In 2013, I recorded 11 North American English speakers, each reading eight phrases with two flaps in two syllables (e.g “We have editor books”), and at 5 speech rates, from about 3 syllables/second to 7 syllables/second. Each recording included audio, ultrasound imaging of the tongue, and articulometry.
The dataset has taken a truly inordinate amount of time to label, transcribe (thank you Romain Fiasson), rotate, align ultrasound to audio, fit in shared time (what is known as a Procrustean fit), extract acoustic correlates, and clean from tokens that have recording or unfixable alignment errors.
It is, however, now 2019 and I have a cleaned dataset. I’ve uploaded the dataset, with data at each point of processing included, to an Open Science Framework website: I will, over the next few weeks, upload documentation on how I processed the data, as well as videos of the cleaned data showing ultrasound and EMA motion.
By September 1st, I plan on submitting a research article discussing the techniques used to build the dataset, as well as theoretically motivated subset of the articulatory to acoustic correlates within this dataset to a special issue of a journal whose name I will disclose should they accept the article for publication.

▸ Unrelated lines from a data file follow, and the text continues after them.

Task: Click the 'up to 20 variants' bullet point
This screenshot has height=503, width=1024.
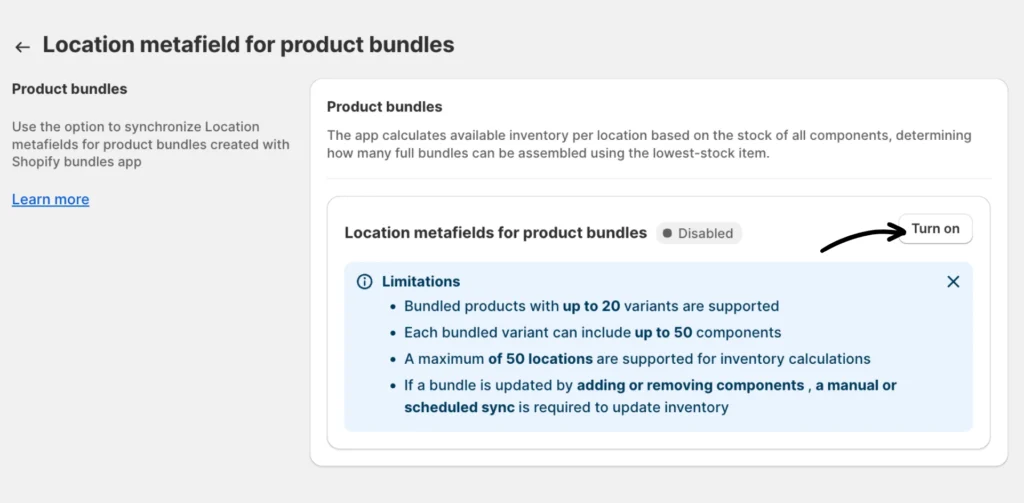Action: pos(591,306)
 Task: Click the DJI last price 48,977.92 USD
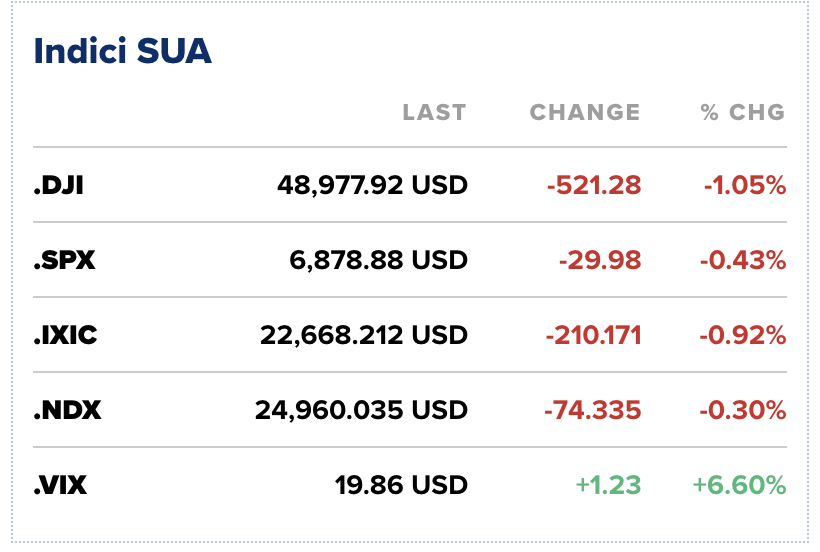pyautogui.click(x=372, y=185)
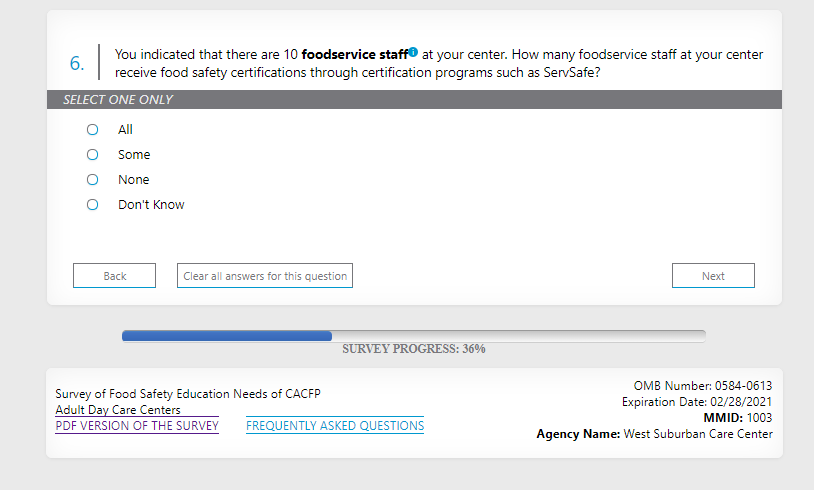
Task: Click the 'All' answer label text
Action: click(x=125, y=130)
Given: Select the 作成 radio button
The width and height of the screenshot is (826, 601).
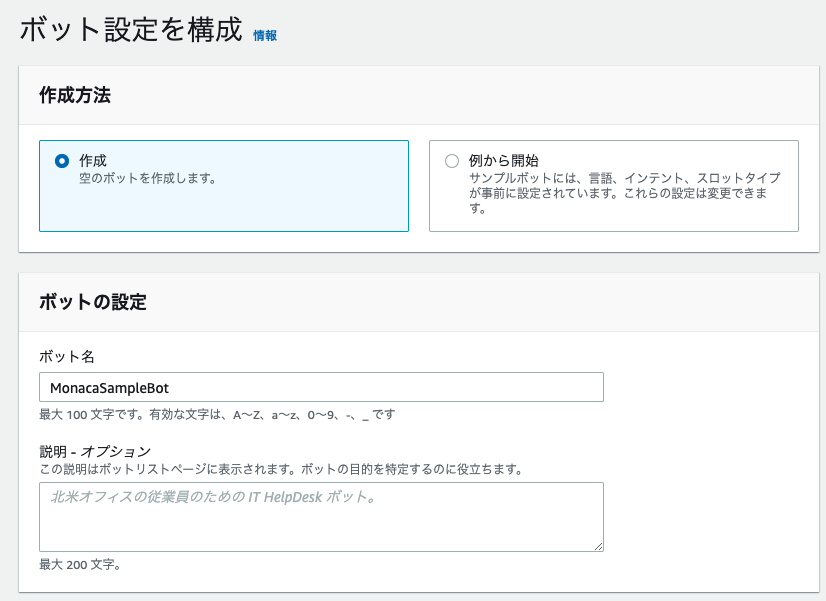Looking at the screenshot, I should pyautogui.click(x=62, y=161).
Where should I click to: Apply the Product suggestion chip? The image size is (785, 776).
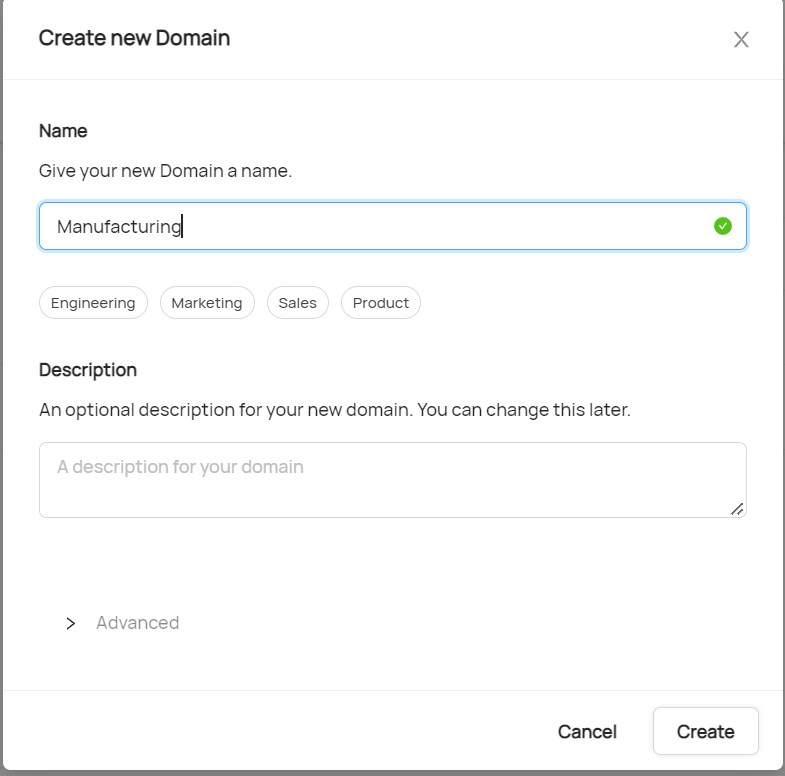click(x=380, y=303)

This research was funded by a Marsden Grant from New Zealand, “Saving energy vs. making yourself understood during speech production”. Thanks to Mark Tiede for writing the quaternion rotation tools needed to oriented EMA traces, and to Christian Kroos for teaching our group at Western Sydney Universiy how to implement them. Thanks to Michael Proctor for building filtering and sample repair tools for EMA traces. Thanks also to Wei-rong Chen for writing the palate estimation tool needed to replace erroneous palate traces. Special thanks to Scott Lloyd for his part in developing and building the ultrasound transducer holder prototype used in this research. Dedicated to the memory of Roman Fiasson, who completed most of the labelling and transcription for this project.